◆ Your instructions ◆
Output exactly, and only, the stretch of lines beginning at the line with "913x846 pixels." and ending at the last line of the listing below. Drop the pictures.

◆ Data shown ◆
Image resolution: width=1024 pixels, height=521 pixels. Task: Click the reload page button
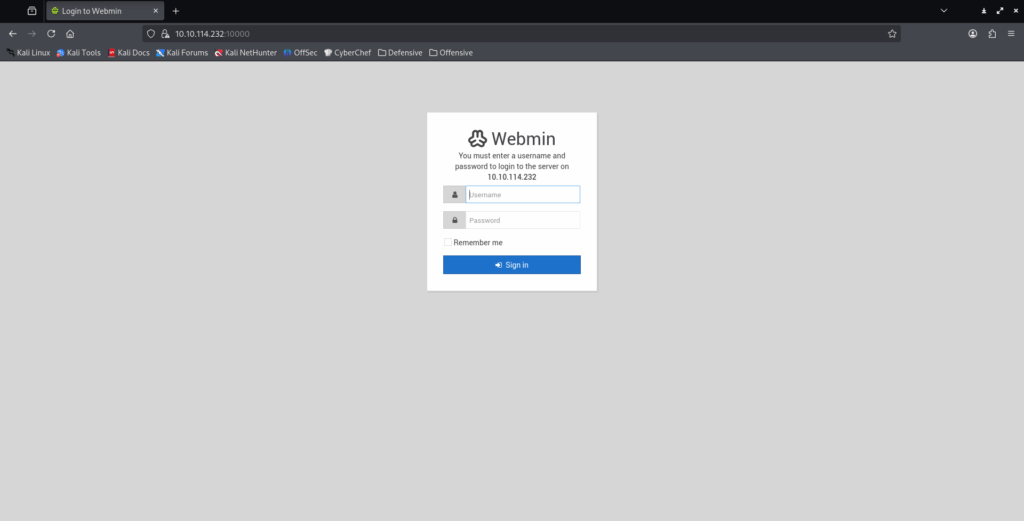click(x=51, y=33)
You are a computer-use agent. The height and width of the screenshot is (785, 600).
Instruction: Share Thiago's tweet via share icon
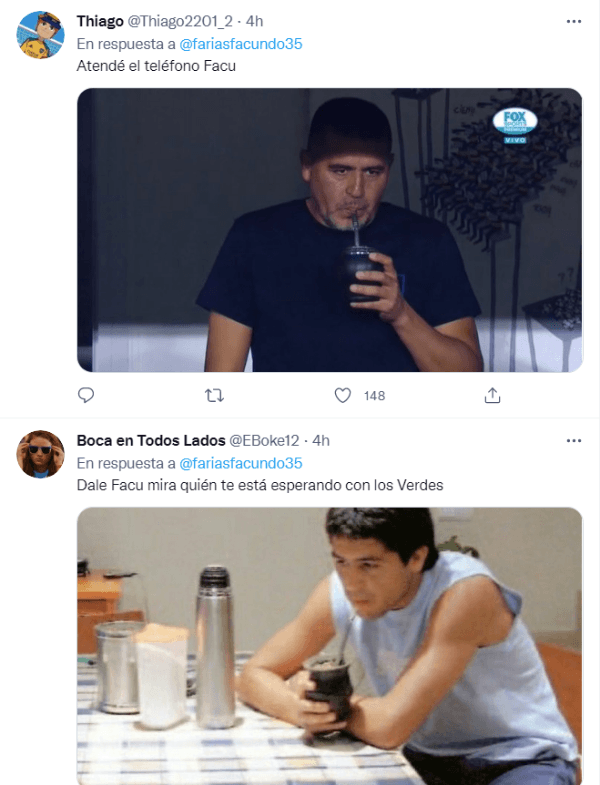coord(492,396)
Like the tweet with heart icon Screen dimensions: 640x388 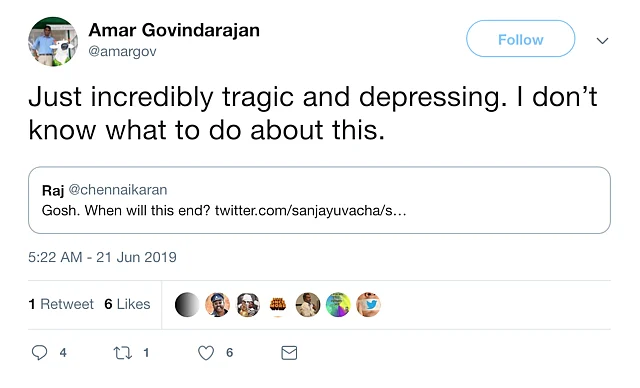pos(206,353)
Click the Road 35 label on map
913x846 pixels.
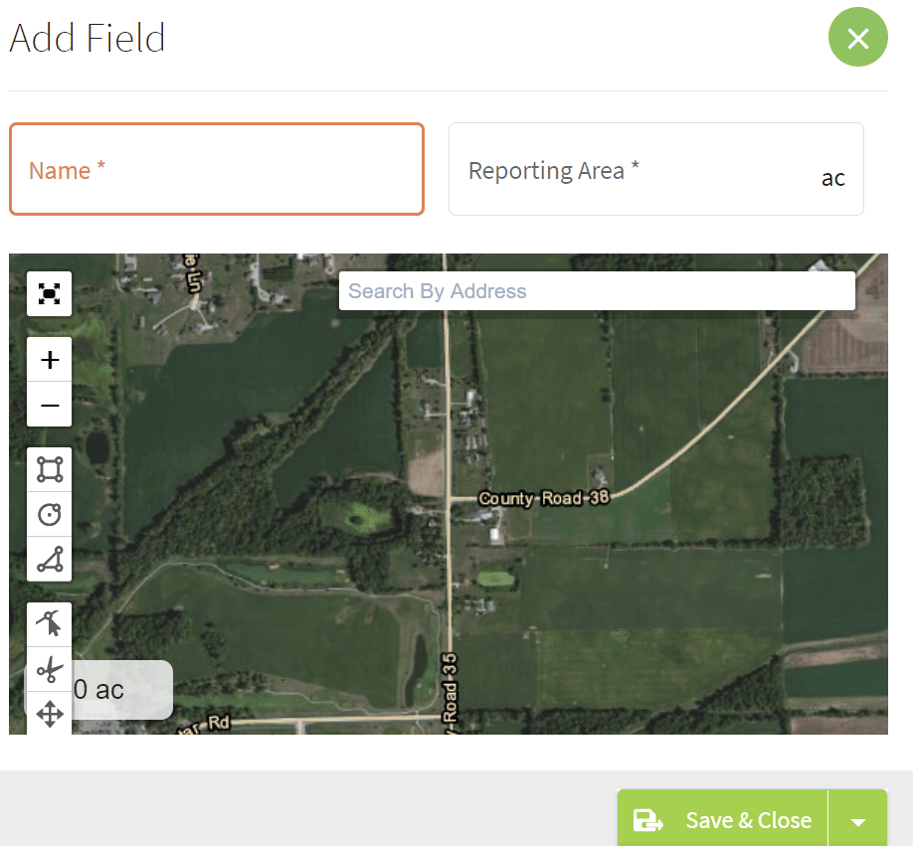[450, 691]
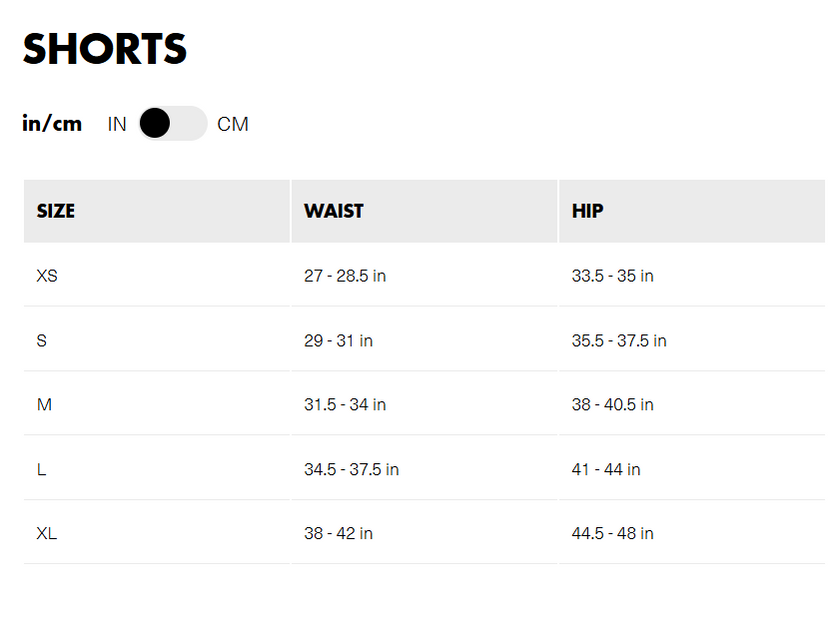Select the S size cell
840x628 pixels.
pyautogui.click(x=42, y=341)
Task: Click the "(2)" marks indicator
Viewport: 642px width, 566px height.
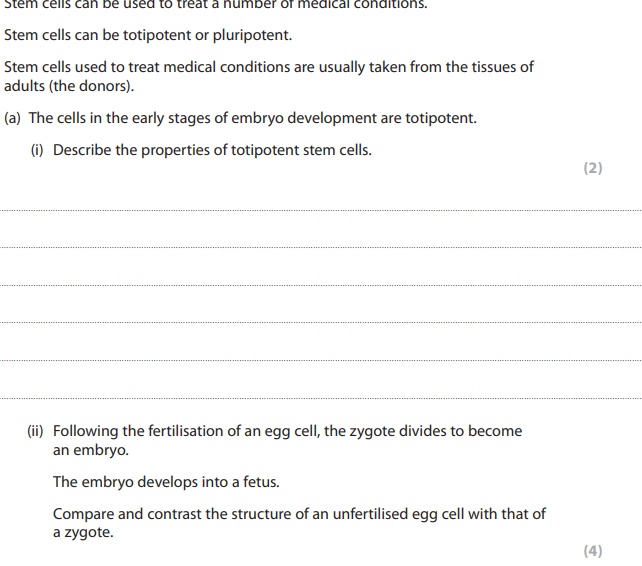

◆ Exercise response ◆
913x846 pixels.
[450, 691]
Select the S size cell
840x628 pixels.
pyautogui.click(x=42, y=341)
Task: Click the "(2)" marks indicator
Viewport: 642px width, 566px height.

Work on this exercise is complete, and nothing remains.